From “Paul McCartney: Many Years from Now” by Barry Miles, 1997

“Everything I say will come out just a little bit different, I don’t mean on the transcript, but as it leaves my mind and comes through my mouth, it gets a little bit messed up just around about the mouth, where the words start….. doing it”

Paul McCartney
From International Times Archive

Miles: Are there any particular influences on your music?

Paul: There’s been millions. We started off being influenced by Carl Perkins and Chuck Berry, and Bo Diddley and people, but after a bit we got a bit bored with 12 bars all the time so we tried to get into something else. Then came Dylan, The Who and the Beach Boys. I suppose we’re all trying to do vaguely the same kind of thing. We are all trying to make it into something we know it is, but not many people know it is yet. Most people still think it’s all just pop, it’s a bit below every other kind of music, which of course it isn’t. You see, by saying those influences, they’re just the obvious musical people we pinched things off, but apart from them anyway, you might as well say Hughie Greene was a big influence on me, because he was you know. You know what I mean? Everybody is, they all are.

M: There are quite a lot of classical influences in your music. Particularly on things like “Eleanor Rigby”, the handling of the strings there…

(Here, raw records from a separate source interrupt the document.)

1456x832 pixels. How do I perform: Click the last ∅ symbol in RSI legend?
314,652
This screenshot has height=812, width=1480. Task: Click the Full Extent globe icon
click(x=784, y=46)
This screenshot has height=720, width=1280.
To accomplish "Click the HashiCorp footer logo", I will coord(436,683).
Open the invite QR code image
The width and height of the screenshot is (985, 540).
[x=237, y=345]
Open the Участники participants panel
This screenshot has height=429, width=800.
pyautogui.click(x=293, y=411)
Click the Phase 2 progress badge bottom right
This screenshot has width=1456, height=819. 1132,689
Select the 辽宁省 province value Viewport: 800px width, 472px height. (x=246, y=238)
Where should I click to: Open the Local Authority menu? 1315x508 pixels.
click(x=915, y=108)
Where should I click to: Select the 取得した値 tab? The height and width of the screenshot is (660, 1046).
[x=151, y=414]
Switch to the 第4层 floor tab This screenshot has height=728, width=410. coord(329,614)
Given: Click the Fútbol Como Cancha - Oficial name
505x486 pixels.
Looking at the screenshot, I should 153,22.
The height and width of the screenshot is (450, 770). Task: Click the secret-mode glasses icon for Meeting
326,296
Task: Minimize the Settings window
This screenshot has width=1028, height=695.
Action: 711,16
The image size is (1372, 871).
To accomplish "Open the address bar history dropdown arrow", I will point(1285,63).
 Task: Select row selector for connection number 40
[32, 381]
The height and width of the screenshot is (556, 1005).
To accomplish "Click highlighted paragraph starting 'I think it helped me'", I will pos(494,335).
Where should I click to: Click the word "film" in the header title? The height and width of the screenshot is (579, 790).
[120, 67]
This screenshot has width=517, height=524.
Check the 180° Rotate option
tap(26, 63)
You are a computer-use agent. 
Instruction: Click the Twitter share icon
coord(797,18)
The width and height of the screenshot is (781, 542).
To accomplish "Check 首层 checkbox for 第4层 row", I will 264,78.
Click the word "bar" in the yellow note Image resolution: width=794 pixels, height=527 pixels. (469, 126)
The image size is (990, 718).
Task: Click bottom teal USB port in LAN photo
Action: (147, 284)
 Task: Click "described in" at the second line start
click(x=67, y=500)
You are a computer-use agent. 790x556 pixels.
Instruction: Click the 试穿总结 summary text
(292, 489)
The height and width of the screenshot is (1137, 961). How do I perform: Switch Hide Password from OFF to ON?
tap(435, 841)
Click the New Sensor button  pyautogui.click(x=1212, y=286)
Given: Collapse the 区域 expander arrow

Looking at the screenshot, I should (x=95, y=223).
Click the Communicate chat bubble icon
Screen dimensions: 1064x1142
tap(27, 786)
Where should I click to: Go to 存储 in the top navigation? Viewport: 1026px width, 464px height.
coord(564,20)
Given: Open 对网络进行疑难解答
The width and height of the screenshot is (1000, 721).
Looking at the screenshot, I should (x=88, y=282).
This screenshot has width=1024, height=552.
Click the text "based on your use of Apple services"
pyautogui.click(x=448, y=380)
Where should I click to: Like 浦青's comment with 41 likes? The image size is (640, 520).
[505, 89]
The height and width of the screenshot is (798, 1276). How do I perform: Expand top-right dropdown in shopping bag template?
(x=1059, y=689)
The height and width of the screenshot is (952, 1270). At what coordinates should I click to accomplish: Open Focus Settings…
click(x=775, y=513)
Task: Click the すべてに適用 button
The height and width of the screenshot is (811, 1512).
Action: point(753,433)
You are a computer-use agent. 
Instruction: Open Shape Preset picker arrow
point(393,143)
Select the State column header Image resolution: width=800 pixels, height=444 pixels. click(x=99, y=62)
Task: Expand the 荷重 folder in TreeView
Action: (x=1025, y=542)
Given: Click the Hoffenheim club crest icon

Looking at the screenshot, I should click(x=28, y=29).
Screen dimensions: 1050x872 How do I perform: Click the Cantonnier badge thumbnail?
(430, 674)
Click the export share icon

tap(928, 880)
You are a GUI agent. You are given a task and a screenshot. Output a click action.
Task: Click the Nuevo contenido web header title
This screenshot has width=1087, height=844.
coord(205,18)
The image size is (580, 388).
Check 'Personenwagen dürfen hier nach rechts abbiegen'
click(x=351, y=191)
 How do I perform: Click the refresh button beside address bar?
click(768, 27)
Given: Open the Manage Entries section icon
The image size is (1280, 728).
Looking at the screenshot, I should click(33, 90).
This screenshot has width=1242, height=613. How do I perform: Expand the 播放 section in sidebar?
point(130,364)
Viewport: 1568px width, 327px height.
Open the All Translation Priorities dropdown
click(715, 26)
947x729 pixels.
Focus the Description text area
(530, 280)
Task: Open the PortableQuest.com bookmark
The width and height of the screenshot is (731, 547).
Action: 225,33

P: I know that’s a joke. I really don’t like that kind of classical music. I can’t stand it. It’s influenced me . . . that’s what I mean about Hughie Greene. It’s all things like that that I just don’t like but I see how I can use them. Eleanor Rigby, if it had been about anything else I think it would have been a real mess, having the violins like that on there, having it arranged in that sort of way. But it fitted, it was just lucky that it fitted. I think I like that kind of sound of things but I haven’t got an LP like that, that I like. I’ve got LP’s like that but I never put them on. I think we are being influenced at the moment by what we know we could do, and what we know we may eventually be able to do, because there is no one at the moment like Elvis was in the beginning. There’s no great big idols now. That’s the main pity about making it in anything, you look at things so objectively. You look at idols objectively and they are no longer idols, you just see them for what they are, and this is sometimes a great thing. But you lose that sort of fan thing, you lose the bit about being influenced, so that’s why I think we are getting influenced now by ourselves, more and more, I think for instance the Beach Boys are getting influenced by themselves.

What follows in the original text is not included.